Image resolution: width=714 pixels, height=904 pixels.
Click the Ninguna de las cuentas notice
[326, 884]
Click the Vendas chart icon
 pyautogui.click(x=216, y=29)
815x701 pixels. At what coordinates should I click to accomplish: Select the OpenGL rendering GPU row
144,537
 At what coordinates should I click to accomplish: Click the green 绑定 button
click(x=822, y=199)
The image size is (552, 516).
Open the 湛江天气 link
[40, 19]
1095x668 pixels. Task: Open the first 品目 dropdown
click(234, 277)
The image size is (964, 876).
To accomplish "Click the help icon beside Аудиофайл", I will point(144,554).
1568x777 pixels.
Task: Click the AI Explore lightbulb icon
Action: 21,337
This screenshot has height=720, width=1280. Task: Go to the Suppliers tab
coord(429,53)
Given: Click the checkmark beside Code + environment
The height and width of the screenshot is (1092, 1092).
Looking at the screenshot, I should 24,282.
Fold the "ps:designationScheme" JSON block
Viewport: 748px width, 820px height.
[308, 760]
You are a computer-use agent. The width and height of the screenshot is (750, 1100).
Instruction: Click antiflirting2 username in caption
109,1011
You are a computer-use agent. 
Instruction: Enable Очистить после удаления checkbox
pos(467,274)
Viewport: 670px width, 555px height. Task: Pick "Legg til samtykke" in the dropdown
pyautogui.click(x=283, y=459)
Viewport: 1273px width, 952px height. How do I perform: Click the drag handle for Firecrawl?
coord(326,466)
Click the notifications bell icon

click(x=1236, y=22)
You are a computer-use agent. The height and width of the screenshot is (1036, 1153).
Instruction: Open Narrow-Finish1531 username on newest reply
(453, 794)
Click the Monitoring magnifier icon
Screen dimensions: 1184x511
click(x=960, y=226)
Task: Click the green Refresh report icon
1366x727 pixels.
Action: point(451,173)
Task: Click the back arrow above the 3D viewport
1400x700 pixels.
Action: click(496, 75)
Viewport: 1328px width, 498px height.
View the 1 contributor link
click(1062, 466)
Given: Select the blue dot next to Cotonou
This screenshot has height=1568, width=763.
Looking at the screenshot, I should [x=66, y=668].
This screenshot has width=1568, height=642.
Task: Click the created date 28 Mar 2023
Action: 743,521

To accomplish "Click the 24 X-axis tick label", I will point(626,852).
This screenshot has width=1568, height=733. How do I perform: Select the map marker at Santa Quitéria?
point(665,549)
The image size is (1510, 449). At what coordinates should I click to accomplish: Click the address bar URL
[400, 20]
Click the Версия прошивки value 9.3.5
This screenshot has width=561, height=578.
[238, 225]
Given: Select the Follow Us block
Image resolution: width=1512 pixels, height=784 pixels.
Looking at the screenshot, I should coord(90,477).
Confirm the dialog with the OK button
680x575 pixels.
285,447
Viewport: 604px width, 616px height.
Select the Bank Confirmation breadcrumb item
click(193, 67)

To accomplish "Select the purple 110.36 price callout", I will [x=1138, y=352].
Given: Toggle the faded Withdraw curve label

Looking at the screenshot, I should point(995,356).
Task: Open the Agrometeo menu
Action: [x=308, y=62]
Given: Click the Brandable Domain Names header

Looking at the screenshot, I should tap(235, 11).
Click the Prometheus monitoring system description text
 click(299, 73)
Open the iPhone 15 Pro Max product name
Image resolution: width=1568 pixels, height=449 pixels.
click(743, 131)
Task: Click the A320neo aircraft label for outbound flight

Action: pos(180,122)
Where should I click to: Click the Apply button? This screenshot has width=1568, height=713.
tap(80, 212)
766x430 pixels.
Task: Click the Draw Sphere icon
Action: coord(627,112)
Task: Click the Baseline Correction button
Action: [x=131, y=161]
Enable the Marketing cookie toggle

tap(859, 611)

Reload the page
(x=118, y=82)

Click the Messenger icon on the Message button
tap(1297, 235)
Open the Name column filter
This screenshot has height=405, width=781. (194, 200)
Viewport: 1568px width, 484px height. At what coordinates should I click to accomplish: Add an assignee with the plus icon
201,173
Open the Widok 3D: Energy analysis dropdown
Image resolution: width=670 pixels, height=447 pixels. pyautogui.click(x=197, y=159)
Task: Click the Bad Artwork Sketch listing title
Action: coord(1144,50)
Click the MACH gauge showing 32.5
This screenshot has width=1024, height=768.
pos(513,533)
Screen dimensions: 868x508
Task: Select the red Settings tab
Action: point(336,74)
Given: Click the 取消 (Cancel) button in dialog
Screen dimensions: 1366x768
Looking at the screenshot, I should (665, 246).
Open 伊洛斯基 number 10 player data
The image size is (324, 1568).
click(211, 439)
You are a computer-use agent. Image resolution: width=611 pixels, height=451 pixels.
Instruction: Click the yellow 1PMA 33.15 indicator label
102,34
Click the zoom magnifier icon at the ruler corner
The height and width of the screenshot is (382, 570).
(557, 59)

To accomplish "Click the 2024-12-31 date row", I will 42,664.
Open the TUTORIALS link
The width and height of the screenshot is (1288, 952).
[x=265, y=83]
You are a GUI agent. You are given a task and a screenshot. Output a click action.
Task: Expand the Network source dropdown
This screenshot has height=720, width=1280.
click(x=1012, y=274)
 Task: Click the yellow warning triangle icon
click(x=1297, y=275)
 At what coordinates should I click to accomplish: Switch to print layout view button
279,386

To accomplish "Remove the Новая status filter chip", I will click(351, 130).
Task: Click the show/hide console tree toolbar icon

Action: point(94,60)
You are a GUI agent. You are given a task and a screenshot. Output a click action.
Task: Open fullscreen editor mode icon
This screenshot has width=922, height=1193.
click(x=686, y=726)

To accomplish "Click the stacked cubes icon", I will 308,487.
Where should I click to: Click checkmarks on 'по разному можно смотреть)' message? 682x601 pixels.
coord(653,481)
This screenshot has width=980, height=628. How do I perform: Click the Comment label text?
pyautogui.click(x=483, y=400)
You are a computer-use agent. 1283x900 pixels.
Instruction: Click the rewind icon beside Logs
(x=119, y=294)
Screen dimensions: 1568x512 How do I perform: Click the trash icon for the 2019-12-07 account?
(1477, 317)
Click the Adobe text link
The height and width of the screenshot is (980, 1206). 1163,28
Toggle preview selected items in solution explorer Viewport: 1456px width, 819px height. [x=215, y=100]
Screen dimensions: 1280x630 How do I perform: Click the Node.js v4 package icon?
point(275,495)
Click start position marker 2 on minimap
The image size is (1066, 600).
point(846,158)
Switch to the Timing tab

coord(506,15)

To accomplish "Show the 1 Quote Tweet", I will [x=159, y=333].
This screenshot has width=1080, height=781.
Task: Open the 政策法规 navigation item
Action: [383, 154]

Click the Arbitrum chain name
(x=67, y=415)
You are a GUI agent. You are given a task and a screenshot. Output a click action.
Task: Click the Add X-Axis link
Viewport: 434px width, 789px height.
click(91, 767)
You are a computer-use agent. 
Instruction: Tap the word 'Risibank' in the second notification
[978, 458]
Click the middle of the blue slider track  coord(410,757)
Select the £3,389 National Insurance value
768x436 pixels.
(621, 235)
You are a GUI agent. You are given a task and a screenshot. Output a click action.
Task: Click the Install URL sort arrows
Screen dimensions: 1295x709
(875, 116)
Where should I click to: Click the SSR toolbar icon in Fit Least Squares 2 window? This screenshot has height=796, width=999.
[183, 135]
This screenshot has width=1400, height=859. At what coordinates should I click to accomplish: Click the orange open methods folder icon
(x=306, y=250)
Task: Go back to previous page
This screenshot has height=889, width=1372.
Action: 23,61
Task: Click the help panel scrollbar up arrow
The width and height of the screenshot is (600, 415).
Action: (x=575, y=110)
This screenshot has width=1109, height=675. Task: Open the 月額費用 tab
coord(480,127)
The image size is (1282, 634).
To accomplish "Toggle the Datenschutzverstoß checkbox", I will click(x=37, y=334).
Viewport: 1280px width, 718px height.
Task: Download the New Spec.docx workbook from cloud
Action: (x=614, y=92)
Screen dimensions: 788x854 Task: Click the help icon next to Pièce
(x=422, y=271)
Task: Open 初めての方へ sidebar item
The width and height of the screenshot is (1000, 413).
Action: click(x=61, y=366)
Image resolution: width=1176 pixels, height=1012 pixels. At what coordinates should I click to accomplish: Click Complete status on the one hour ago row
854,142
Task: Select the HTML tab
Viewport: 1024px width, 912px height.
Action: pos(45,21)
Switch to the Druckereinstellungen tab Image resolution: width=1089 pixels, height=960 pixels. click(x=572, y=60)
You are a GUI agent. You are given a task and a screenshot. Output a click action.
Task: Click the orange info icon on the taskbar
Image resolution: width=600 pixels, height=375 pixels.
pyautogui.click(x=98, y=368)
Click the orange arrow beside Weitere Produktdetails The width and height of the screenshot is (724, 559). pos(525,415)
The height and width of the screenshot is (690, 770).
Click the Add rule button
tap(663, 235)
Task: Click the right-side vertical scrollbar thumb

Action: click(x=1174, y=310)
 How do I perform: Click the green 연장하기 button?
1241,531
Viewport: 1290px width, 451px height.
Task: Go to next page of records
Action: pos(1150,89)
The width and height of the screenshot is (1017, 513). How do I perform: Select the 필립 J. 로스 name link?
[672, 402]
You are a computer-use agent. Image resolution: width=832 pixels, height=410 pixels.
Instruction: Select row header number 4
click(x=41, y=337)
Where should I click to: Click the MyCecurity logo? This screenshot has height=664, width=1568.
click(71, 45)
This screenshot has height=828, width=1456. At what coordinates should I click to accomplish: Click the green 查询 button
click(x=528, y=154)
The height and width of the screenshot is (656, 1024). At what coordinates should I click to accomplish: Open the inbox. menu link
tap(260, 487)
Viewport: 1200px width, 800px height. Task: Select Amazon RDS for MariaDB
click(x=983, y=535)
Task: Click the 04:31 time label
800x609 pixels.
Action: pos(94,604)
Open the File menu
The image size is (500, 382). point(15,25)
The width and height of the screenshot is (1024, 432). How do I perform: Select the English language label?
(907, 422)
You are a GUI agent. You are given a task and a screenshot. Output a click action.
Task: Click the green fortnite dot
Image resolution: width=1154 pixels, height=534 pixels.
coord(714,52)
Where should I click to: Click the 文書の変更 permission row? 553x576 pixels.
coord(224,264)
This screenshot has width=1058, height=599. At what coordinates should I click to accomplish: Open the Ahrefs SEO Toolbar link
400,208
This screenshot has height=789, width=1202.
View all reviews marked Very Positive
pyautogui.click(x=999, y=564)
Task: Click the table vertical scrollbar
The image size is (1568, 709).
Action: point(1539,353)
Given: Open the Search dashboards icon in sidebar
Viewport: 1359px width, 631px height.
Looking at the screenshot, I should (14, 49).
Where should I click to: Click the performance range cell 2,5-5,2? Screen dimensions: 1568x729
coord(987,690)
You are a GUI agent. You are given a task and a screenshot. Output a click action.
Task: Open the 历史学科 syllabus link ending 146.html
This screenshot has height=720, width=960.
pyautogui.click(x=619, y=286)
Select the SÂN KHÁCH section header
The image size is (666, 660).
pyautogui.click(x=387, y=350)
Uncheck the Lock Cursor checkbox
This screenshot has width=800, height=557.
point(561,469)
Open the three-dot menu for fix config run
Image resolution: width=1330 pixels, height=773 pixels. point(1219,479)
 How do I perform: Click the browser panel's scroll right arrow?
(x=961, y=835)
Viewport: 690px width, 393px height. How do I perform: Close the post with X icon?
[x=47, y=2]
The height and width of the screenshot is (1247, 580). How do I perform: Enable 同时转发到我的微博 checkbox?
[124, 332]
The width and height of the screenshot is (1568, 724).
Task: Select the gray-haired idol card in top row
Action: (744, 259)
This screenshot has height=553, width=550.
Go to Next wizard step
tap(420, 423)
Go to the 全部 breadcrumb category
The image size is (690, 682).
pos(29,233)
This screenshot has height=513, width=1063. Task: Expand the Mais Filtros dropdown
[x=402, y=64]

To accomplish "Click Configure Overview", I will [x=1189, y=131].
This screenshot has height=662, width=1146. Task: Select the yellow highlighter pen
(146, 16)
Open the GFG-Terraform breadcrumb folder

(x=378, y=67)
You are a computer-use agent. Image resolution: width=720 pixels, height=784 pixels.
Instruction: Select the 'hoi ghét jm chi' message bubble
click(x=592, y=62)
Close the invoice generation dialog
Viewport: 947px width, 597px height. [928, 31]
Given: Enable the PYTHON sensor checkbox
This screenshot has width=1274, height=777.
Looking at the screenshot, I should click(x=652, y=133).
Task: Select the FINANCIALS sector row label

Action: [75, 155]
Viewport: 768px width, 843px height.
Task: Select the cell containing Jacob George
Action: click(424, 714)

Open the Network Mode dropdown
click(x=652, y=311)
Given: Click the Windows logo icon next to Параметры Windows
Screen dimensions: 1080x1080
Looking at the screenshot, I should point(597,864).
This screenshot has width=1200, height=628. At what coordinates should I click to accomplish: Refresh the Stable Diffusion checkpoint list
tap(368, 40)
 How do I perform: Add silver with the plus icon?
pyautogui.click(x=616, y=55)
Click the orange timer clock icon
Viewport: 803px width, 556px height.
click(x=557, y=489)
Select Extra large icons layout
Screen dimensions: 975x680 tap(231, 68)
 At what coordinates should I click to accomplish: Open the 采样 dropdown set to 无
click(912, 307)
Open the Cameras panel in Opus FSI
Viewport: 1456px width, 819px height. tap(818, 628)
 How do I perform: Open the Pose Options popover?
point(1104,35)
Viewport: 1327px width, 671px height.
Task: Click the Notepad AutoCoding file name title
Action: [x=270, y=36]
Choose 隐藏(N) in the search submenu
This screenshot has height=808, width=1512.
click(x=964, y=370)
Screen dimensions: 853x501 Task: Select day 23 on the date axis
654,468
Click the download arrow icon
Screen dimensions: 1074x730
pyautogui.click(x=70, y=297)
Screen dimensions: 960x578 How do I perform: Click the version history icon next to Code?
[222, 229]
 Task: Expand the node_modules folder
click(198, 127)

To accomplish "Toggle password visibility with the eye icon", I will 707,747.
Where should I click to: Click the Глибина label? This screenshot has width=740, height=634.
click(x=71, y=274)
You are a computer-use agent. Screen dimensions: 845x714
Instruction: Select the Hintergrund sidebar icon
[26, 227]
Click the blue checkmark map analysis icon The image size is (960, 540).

━━━━━━━━━━━━━━━━

__Goal of the exercise__: Match on "computer": copy every line in the records that has it.

__Reply__:
You are a computer-use agent. The width and height of the screenshot is (750, 1100).
You are a computer-use agent. 
You are a computer-use agent. The height and width of the screenshot is (1036, 1153).
You are a computer-use agent. Image resolution: width=611 pixels, height=451 pixels.
You are a computer-use agent. 1283x900 pixels.
You are a computer-use agent. 
You are a computer-use agent. Image resolution: width=832 pixels, height=410 pixels.
You are a computer-use agent. Image resolution: width=720 pixels, height=784 pixels.
You are a computer-use agent. Screen dimensions: 845x714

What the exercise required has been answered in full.